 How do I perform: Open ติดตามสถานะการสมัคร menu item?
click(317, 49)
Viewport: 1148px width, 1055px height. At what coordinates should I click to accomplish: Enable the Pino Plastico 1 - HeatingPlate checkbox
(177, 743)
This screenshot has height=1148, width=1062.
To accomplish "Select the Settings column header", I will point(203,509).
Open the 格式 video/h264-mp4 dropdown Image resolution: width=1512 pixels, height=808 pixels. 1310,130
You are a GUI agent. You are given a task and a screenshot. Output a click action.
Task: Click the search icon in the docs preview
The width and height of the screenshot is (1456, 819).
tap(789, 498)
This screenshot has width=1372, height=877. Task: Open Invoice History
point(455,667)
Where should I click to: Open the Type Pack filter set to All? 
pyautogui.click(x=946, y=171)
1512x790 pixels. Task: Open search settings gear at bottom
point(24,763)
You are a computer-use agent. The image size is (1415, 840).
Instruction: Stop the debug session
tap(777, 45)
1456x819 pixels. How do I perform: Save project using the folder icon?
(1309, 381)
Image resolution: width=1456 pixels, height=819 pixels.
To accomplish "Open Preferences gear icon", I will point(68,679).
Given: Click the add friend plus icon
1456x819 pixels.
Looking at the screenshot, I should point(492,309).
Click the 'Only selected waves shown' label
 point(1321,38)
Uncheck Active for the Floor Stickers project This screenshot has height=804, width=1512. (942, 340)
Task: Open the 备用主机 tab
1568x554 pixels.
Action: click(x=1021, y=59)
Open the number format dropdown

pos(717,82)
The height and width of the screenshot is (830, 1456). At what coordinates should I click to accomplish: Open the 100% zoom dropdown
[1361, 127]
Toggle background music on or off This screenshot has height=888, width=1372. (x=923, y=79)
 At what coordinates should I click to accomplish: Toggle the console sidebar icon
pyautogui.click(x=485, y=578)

* Your goal:
Your answer should be the line with "Where should I" and all lines after it in the listing above, repeated exactly. No other lines belong.

* Answer to this exercise:
Where should I click to: Open the Type Pack filter set to All? 
pyautogui.click(x=946, y=171)
1512x790 pixels. Task: Open search settings gear at bottom
point(24,763)
You are a computer-use agent. The image size is (1415, 840).
Instruction: Stop the debug session
tap(777, 45)
1456x819 pixels. How do I perform: Save project using the folder icon?
(1309, 381)
Image resolution: width=1456 pixels, height=819 pixels.
To accomplish "Open Preferences gear icon", I will point(68,679).
Given: Click the add friend plus icon
1456x819 pixels.
Looking at the screenshot, I should point(492,309).
Click the 'Only selected waves shown' label
 point(1321,38)
Uncheck Active for the Floor Stickers project This screenshot has height=804, width=1512. (942, 340)
Task: Open the 备用主机 tab
1568x554 pixels.
Action: click(x=1021, y=59)
Open the number format dropdown

pos(717,82)
The height and width of the screenshot is (830, 1456). At what coordinates should I click to accomplish: Open the 100% zoom dropdown
[1361, 127]
Toggle background music on or off This screenshot has height=888, width=1372. (x=923, y=79)
 At what coordinates should I click to accomplish: Toggle the console sidebar icon
pyautogui.click(x=485, y=578)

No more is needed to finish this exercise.